Claro que gosta! O CINE PE prova mais de 2 mil vezes por noite que sim! O ingresso não é gratuito, o Centro de Convenções não é perto, a programação não passa Homem de Ferro, e a sala mais do que lota. Lotou até na última quarta-feira, quando as projeções concorriam diretamente com Flamengo e Corinthians na TV, e com dois jogos simultâneos realizados aqui mesmo em Recife, pelas semifinais do campeonato Pernambucano (ah, o Sport foi para as finais com o Náutico).

Talvez o público brasileiro não goste de subir até o último andar de um shopping para ser esfolado pelo preço do ingresso, do estacionamento e da pipoca para ver um filme.
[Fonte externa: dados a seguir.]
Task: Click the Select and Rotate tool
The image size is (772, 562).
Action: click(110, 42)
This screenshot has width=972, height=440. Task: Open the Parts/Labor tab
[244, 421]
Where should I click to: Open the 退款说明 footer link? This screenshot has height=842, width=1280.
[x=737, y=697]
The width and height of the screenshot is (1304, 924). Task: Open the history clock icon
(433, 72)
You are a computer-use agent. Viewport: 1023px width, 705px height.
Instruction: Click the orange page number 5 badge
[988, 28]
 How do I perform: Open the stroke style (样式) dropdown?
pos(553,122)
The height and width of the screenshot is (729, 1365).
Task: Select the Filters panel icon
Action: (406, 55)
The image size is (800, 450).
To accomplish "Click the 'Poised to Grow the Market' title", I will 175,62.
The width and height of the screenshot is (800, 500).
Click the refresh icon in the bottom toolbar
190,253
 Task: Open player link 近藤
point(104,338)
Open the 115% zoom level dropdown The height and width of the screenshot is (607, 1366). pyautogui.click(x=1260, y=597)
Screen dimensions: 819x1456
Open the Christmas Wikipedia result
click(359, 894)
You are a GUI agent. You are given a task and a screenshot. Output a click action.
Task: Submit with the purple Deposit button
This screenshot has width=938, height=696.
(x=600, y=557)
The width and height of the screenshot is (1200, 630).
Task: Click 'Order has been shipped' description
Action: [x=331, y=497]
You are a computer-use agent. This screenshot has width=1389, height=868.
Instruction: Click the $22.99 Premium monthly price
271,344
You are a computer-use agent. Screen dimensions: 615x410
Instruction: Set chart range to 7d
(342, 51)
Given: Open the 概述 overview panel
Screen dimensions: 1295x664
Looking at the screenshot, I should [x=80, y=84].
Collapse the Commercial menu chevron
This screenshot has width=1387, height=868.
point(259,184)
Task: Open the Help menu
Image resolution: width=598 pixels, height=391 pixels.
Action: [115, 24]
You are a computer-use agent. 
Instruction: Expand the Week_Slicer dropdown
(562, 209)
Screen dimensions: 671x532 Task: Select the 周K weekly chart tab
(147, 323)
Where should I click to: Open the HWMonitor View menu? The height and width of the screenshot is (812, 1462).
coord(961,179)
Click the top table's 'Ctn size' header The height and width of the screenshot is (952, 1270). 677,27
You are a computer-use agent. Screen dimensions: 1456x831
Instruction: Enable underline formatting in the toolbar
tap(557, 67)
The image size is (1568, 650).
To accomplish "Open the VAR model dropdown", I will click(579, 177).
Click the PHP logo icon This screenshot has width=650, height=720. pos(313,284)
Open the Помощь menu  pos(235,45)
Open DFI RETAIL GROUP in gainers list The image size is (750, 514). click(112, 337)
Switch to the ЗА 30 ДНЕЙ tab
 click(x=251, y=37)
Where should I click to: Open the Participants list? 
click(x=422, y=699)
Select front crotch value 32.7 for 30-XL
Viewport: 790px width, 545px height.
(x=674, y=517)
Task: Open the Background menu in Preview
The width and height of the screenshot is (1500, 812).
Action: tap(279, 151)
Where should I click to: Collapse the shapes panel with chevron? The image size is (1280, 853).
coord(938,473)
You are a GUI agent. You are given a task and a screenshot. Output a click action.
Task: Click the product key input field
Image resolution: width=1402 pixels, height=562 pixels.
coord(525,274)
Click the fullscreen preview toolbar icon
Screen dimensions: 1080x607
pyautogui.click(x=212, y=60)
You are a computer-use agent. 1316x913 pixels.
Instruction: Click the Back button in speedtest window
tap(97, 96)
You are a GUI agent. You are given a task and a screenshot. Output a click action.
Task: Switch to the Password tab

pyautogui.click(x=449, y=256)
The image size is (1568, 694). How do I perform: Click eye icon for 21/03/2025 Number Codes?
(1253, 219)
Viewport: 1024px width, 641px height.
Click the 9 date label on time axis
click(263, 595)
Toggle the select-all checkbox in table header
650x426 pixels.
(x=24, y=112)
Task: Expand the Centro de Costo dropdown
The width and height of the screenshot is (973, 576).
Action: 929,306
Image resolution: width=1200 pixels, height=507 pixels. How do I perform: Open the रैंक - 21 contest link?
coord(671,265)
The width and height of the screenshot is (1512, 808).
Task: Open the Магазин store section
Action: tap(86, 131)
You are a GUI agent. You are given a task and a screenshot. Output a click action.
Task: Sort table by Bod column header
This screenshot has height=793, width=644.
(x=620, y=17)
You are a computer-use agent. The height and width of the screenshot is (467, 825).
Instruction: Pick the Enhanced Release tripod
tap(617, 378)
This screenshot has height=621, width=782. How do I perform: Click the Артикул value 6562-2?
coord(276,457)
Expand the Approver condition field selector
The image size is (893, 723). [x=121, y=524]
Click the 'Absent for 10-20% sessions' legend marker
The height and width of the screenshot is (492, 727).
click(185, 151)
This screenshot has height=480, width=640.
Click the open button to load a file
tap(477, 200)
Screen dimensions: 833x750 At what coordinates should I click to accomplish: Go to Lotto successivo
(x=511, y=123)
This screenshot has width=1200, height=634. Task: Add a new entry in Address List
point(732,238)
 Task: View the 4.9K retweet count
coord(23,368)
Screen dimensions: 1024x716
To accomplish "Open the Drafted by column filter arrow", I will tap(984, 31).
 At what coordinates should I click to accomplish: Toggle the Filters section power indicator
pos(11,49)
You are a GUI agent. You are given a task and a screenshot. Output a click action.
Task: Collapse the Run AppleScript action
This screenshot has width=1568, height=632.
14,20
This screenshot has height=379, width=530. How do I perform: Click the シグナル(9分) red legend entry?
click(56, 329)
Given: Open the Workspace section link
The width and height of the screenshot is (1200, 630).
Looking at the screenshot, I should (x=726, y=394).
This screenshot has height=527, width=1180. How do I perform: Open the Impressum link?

Aí eu até concordo. Mas neste caso tanto faz a nacionalidade do filme a ser exibido. É outra história.

Basta dar ao brasileiro as mínimas condições de projeção, som, conforto e – claro – preço justo, que milhões de pessoas se demonstrarão mais do que dispostas a conferir o que há de melhor sendo feito no nosso cinema. Dos 192 milhões de pessoas que moram neste país, apenas 10 milhões tem o hábito de frequentar salas de cinema. Mesmo porque só existem estas salas em 8% de nossos municípios, segundo o IBGE.

Será que não existe nenhum empresário de boa visão que enxergue a verdadeira catarse que já acontece há 14 anos aqui no CINE PE, e que se habilite a criar salas de exibição para atrair os restantes 182 milhões de brasileiros que nunca vão aos cinemas? Será que todos nós seremos condenados a ver filmes apenas em shopping centers, pagando quantias exorbitantes e comendo pipocas extorsivas?

Prefiro acreditar que não. Prefiro acreditar nas risadas, aplausos, ooooohs e aaaaaahs da platéia deliciosamente histérica do CINE PE Festival do Audiovisual.